--- Data records Enclosed Below ---

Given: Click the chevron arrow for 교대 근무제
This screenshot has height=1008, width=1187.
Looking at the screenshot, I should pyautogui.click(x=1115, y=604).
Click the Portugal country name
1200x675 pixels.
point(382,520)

--- End of Enclosed Data records ---

▶ Problem requirements:
Retype each record, matching it exactly.

▶ Exercise solution:
Given: Click the chevron arrow for 교대 근무제
This screenshot has height=1008, width=1187.
Looking at the screenshot, I should pyautogui.click(x=1115, y=604).
Click the Portugal country name
1200x675 pixels.
point(382,520)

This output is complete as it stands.